Repost: “Night Moves”


It’s late for me to be posting, and I’ve got nothing new to add to this post from a long time ago.  But it’s the right kind of song for this kind of year.


Like Gordon Lightfoot, Bob Seger was also recently inducted into the Songwriter’s Hall of Fame.  I have to admit, Seger is not the first guy I think of when I think of excellent songwriters.  He isn’t even the fiftieth guy I think of.  But he has written some classic rock songs, the best of which is arguably “Night Moves.”
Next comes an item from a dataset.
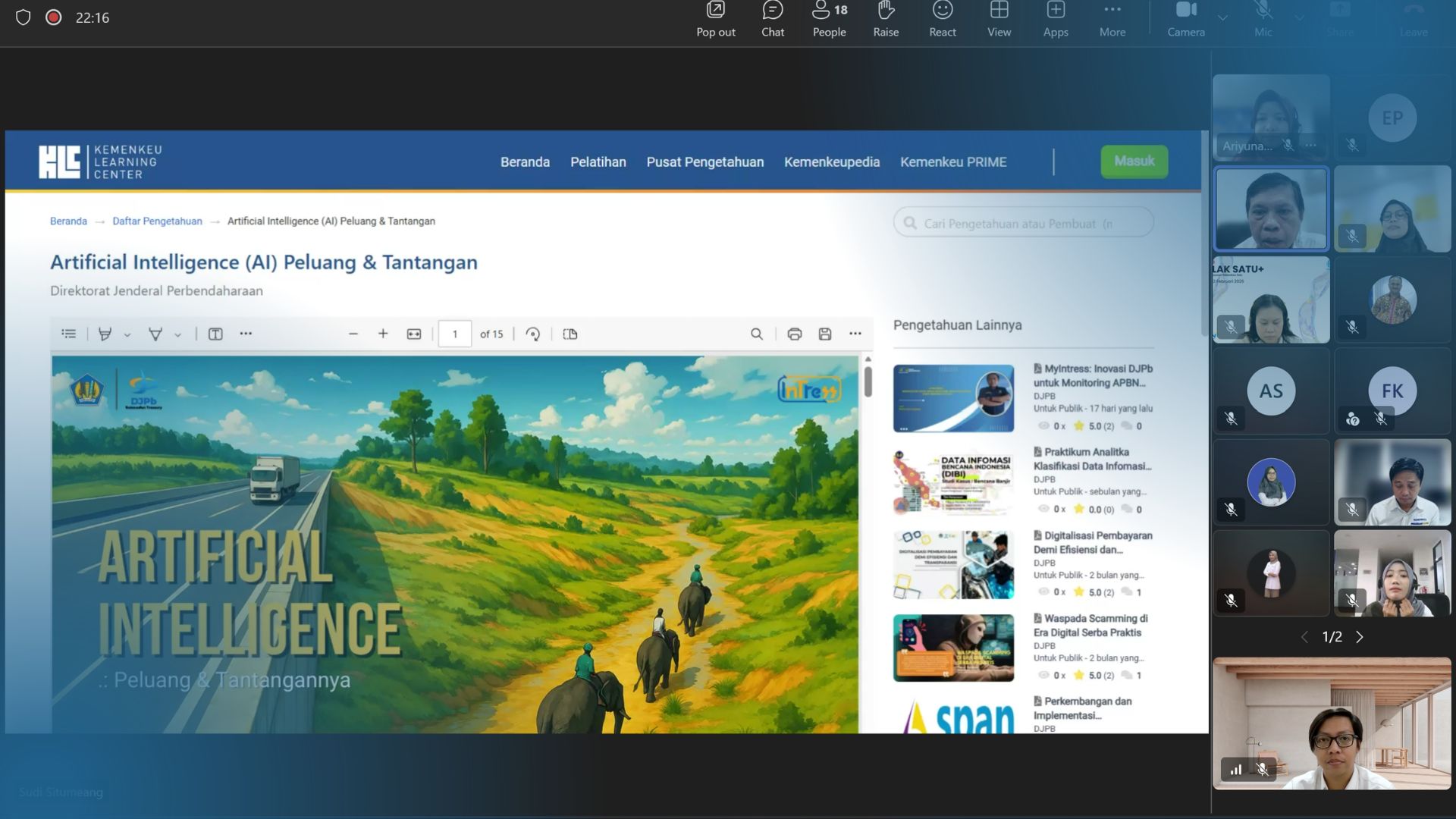Toggle the Camera on
The height and width of the screenshot is (819, 1456).
(1185, 19)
My first exposure to this song actually came on Saturday Night Live.  I was watching it in reruns (late night on KTLA, only the awesome 70s episodes).  They had an irregular segment in which they showed a short film by a young filmmaker (Albert Brooks did a lot of these bits, and they were very awkwardly funny).  Gary Weis directed the film using “Night Moves,” and it was really a proto-music video.  It was also excellent, but I can’t seem to find it anywhere.  I can find lots of references to it, the date it aired (January 22, 1977), and that Garrett Morris appeared in it.  But no video.  I find this very frustrating, because the official music video that Seger himself released in the mid-90s was awful, so bad a good song could not overcome it.

“Night Moves” is a fantastic song, beautifully capturing the angst and restlessness of adolescence: “We were just young and restless and bored, living by the sword.”  The song is from the perspective of a man remembering a teenage love affair, even though “We weren’t in love, oh no, far from it.”  It’s probably the first sexual experience he ever had, and he’s nostalgic for the kind of passion he felt.  It’s also callous, in the way only teenagers are callous, “I used her, she used me, but neither one cared.  We were gettin’ our share.”  There were no consequences then, at least that’s how it felt.  Freedom, rebellion, innocence even.

It’s a pretty ordinary song, dominated by a nice acoustic guitar, until the final verse.  The band tapers off and the guitar slows down.  And Seger’s gruff voice comes out of the silence.  “I woke last night to the sound of thunder.  How far off I sat and wondered.  Started humming a song from 1962.  Ain’t it funny how the night moves, when you just don’t seem to have as much to lose?  Strange how the night moves, with autumn closing in.”  In that moment, in those lines, as Seger’s voice falls to almost a whisper, you hear all the regret and loss leftover from that summer love affair.  That maybe they were in love, after all.  That maybe it was better when the stakes weren’t so high.  Or that maybe the stakes were a lot higher than he likes to admit.

“Lord, I remember.  Lord, I remember.”